AIM OF THE EXERCISE: Copy each line below in which the string "will" appears.

DATA TO USE:
───

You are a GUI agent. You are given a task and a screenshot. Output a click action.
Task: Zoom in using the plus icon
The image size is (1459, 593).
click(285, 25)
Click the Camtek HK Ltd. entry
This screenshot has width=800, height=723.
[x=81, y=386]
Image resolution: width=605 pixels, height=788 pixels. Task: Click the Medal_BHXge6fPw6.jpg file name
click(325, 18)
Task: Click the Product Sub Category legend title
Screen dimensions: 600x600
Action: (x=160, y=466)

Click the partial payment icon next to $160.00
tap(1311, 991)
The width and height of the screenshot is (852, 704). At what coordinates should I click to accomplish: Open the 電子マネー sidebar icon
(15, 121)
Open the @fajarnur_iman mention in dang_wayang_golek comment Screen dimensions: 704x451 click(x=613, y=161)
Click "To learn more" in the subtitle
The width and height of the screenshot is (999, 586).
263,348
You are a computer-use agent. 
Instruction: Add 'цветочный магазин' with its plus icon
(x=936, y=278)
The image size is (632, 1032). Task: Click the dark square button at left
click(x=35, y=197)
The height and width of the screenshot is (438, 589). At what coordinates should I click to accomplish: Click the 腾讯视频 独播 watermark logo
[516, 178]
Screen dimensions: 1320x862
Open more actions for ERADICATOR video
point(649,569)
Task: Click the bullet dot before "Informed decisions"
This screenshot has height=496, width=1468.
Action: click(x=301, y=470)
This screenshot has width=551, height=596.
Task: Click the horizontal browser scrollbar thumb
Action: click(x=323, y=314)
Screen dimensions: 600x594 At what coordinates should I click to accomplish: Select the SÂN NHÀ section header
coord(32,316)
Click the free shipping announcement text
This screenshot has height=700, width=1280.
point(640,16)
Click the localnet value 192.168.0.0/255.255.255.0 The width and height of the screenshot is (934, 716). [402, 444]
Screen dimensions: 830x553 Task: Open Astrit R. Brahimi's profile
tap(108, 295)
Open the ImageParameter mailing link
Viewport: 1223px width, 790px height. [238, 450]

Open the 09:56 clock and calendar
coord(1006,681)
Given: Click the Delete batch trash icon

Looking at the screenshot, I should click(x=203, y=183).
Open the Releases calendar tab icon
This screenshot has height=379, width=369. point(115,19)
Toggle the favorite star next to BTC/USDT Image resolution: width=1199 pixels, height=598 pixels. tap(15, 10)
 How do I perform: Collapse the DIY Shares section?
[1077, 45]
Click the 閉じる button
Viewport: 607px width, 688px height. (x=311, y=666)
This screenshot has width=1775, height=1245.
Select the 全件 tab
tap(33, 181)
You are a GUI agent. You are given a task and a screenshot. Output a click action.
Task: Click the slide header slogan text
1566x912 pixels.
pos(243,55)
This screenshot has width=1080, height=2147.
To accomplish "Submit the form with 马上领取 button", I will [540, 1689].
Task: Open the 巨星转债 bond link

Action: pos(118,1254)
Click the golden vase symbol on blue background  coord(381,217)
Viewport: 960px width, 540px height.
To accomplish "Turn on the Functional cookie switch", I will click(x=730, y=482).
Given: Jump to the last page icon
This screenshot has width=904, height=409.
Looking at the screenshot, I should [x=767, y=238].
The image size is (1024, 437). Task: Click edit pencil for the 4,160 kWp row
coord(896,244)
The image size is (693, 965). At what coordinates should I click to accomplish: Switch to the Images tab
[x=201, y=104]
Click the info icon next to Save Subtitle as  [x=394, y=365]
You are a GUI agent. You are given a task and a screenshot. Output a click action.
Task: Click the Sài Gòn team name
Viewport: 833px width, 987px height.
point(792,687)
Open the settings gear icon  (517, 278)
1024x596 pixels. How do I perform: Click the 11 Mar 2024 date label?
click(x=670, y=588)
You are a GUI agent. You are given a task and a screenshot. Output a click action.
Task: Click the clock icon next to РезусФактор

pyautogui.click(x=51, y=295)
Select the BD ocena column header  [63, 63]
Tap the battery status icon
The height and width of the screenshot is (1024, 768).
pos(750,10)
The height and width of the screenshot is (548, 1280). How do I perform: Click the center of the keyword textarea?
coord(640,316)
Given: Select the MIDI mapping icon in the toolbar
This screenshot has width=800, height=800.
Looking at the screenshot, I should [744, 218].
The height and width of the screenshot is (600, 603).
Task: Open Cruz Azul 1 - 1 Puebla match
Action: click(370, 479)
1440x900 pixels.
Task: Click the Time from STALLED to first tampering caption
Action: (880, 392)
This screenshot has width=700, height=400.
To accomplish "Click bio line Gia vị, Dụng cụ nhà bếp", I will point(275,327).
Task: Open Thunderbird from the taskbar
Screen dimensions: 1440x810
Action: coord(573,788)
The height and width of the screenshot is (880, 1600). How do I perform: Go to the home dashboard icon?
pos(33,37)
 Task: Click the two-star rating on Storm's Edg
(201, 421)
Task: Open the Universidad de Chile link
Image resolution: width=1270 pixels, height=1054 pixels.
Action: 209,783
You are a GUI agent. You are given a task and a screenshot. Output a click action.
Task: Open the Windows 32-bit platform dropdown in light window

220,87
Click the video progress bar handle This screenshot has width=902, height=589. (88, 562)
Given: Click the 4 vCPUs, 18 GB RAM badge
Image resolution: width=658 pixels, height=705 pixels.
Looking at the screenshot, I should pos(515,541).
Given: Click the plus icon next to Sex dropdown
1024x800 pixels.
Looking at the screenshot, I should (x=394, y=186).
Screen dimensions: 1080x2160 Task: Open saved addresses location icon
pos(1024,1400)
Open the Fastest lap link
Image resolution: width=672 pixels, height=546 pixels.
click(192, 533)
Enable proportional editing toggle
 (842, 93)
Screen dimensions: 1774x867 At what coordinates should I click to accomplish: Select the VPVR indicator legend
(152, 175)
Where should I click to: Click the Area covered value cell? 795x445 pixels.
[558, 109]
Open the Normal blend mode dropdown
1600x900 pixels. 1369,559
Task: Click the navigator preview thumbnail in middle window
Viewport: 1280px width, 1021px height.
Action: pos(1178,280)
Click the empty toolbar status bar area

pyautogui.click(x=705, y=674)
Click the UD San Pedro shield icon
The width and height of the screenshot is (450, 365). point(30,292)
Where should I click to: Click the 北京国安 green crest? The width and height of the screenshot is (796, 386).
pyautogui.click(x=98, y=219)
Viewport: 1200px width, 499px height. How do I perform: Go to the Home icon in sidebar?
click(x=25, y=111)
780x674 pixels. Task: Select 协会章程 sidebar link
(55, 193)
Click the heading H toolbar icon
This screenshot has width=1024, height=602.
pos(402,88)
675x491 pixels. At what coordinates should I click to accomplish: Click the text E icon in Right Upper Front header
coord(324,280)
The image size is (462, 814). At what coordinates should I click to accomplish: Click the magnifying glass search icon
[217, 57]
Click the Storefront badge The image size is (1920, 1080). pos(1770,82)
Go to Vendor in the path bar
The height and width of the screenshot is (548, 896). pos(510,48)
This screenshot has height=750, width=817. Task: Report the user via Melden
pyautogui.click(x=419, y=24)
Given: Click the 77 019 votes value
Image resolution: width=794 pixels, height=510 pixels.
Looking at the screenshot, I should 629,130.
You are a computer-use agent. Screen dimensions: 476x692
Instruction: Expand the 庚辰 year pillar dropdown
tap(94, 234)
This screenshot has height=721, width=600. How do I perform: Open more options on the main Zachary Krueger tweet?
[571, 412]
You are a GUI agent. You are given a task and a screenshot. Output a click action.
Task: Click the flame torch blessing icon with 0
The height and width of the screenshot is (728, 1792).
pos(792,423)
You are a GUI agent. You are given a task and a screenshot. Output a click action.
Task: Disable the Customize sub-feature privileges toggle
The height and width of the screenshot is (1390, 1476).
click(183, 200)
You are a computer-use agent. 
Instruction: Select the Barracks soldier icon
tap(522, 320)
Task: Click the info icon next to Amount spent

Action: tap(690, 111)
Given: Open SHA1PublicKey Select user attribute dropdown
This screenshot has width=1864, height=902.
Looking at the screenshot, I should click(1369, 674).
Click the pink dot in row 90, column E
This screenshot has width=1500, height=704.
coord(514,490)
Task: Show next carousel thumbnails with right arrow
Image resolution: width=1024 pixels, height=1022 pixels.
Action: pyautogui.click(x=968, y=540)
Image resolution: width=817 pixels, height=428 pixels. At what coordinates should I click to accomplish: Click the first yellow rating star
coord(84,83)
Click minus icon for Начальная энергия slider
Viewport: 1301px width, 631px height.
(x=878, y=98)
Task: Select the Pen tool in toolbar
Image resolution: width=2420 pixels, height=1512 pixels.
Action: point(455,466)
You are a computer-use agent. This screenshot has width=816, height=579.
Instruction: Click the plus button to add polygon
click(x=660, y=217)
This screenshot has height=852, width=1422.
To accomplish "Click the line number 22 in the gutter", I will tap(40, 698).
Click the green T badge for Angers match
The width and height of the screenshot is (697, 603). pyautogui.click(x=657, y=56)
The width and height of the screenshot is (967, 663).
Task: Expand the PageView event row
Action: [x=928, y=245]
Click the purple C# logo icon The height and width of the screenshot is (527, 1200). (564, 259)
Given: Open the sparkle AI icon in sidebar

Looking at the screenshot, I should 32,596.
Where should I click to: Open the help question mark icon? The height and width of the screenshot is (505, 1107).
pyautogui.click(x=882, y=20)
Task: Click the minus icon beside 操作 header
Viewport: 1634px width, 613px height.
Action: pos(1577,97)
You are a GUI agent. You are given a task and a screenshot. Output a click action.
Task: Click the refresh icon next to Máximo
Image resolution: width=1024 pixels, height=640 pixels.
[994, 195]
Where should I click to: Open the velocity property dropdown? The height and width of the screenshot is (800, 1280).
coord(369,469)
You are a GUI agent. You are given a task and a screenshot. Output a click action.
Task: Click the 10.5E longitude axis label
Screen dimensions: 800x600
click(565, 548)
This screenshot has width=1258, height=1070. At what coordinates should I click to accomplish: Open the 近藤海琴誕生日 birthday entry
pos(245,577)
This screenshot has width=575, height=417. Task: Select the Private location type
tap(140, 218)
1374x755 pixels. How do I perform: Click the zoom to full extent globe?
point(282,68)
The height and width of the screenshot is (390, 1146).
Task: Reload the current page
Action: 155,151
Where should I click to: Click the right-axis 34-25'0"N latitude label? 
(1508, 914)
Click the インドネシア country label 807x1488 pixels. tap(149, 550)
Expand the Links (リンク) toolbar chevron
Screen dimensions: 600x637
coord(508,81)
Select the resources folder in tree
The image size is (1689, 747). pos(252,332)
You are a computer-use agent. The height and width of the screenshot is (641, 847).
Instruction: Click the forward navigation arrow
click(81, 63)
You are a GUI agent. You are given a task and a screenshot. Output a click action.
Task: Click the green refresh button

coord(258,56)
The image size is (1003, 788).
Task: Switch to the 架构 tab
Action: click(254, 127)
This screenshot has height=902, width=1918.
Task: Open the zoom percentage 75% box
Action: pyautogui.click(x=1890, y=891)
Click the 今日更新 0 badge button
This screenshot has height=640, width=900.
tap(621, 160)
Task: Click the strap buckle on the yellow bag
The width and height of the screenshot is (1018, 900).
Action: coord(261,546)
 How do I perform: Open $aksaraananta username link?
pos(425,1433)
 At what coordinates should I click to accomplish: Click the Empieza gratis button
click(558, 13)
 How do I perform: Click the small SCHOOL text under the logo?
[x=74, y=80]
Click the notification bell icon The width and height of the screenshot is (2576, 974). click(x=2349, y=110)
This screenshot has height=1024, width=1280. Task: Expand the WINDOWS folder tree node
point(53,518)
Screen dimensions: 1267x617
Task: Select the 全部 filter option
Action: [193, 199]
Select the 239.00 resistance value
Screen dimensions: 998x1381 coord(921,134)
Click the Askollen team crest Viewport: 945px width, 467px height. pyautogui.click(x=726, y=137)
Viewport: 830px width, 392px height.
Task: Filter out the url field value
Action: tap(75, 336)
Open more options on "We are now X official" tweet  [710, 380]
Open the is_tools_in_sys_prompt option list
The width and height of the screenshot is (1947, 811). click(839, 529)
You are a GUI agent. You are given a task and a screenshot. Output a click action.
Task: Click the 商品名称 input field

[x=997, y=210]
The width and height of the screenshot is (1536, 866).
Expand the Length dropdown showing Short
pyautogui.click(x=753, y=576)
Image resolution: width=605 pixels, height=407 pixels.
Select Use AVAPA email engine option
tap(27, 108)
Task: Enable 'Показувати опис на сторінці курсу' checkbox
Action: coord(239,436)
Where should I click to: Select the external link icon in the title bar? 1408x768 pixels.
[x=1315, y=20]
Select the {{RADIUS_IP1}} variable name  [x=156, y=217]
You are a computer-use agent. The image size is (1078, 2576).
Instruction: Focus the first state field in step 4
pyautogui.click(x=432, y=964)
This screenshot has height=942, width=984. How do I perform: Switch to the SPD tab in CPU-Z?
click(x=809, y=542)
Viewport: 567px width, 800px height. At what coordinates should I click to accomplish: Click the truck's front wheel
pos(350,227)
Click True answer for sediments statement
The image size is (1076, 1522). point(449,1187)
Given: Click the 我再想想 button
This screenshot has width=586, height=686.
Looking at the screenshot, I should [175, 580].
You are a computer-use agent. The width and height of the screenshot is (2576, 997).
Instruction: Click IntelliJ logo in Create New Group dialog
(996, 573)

───

THE COMPLETED TASK:
To accomplish "Submit the form with 马上领取 button", I will [540, 1689].
To accomplish "Turn on the Functional cookie switch", I will click(x=730, y=482).
To accomplish "Click bio line Gia vị, Dụng cụ nhà bếp", I will point(275,327).
To accomplish "Click the line number 22 in the gutter", I will tap(40, 698).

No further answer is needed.